**TASK INSTRUCTIONS**
Write out the stretch of the forum trivia thread from "I looked up" through "dredge it up." word for word.

**SOURCE**
Ummm, London, Toronto, Windsor, Ottowa, Timmins? Or is Ontario considered in the east?

I admit, I never really payed attention in geography, US, Canadian or other. I always figured that's why we had maps and atlases.


----------



## Alix (Sep 18, 2011)

No to all of those. LOL. I knew this would be tough for you guys down south, but I figured a few Canadians might weigh in on this thread.

And you spelled it right. Good job! That's on our Citizenship test. If you want to become Canadian you need to be able to spell Saskatchewan and Nunuvut without making a mistake.


----------



## purple.alien.giraffe (Sep 18, 2011)

Hmmm, the Eskimos?


----------



## Alix (Sep 18, 2011)

Ding! Yep, take it away.


----------



## purple.alien.giraffe (Sep 18, 2011)

I looked up the team names and guessed. Lol. Where were your fellow Canadians?

OK, let me think for a minute. 

In 1982 Rankin and Bass Directed an animated movie of Peter S. Beagle's The Last Unicorn. What music group performed the title song and many of the other songs in the movie?


----------



## Alix (Sep 18, 2011)

OMG...I was forced to watch that movie over and over when I was nannying. I have blocked it from my memory banks. Let me try to dredge it up.


----------



## PrincessFiona60 (Sep 18, 2011)

America...Love that movie.


----------



## purple.alien.giraffe (Sep 18, 2011)

PrincessFiona60 said:
			
		

> America...Love that movie.



Correct! It's one of my childhood favorites.


----------



## PrincessFiona60 (Sep 18, 2011)

What is the name of the spaceship on, "Firefly?"


----------



## purple.alien.giraffe (Sep 18, 2011)

Serenity


----------



## PrincessFiona60 (Sep 18, 2011)

**DATASET**

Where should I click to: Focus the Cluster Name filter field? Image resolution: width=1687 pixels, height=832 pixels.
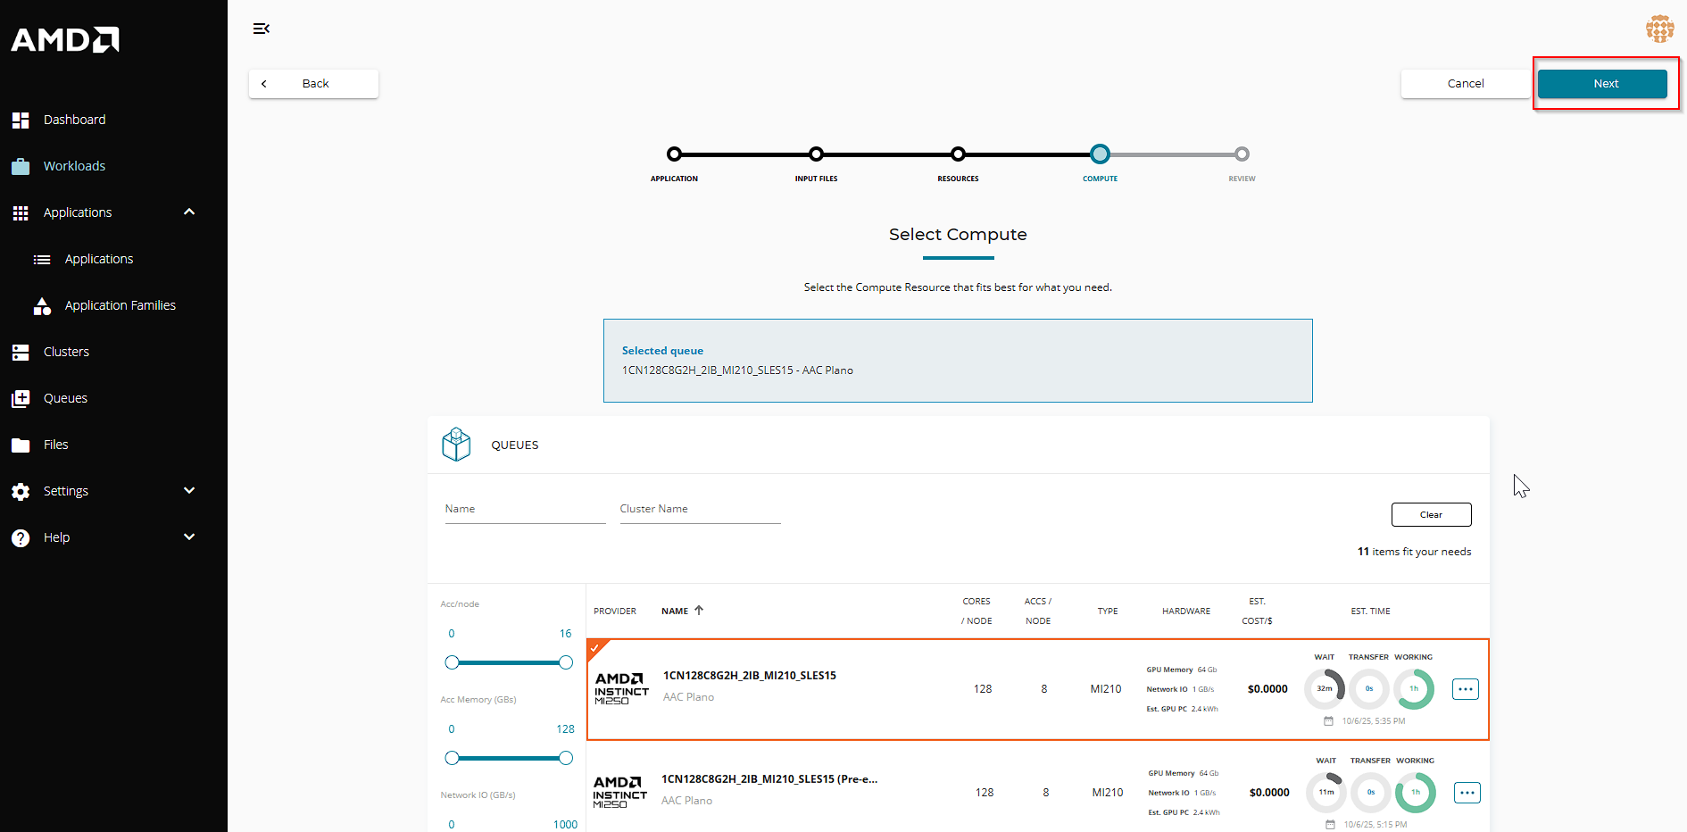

==

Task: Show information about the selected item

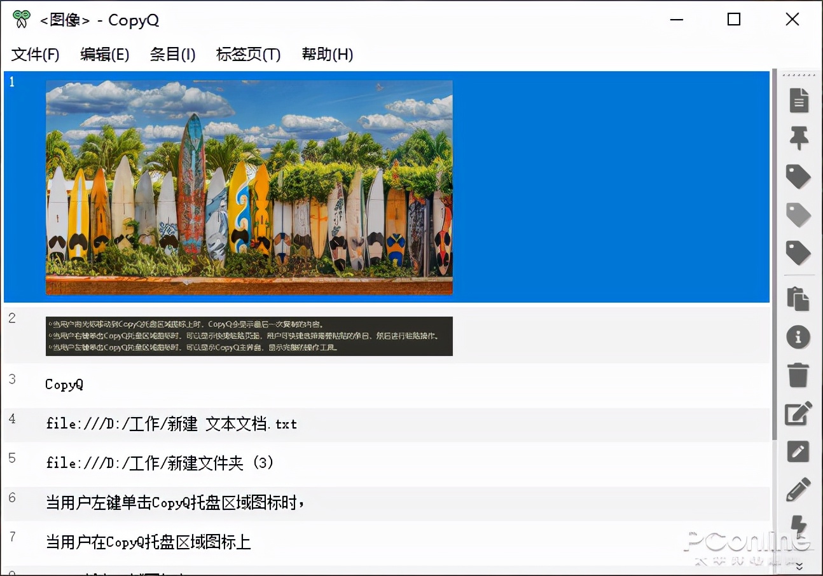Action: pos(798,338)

**CORRECT ANSWER**
I looked up the team names and guessed. Lol. Where were your fellow Canadians?

OK, let me think for a minute. 

In 1982 Rankin and Bass Directed an animated movie of Peter S. Beagle's The Last Unicorn. What music group performed the title song and many of the other songs in the movie?


----------



## Alix (Sep 18, 2011)

OMG...I was forced to watch that movie over and over when I was nannying. I have blocked it from my memory banks. Let me try to dredge it up.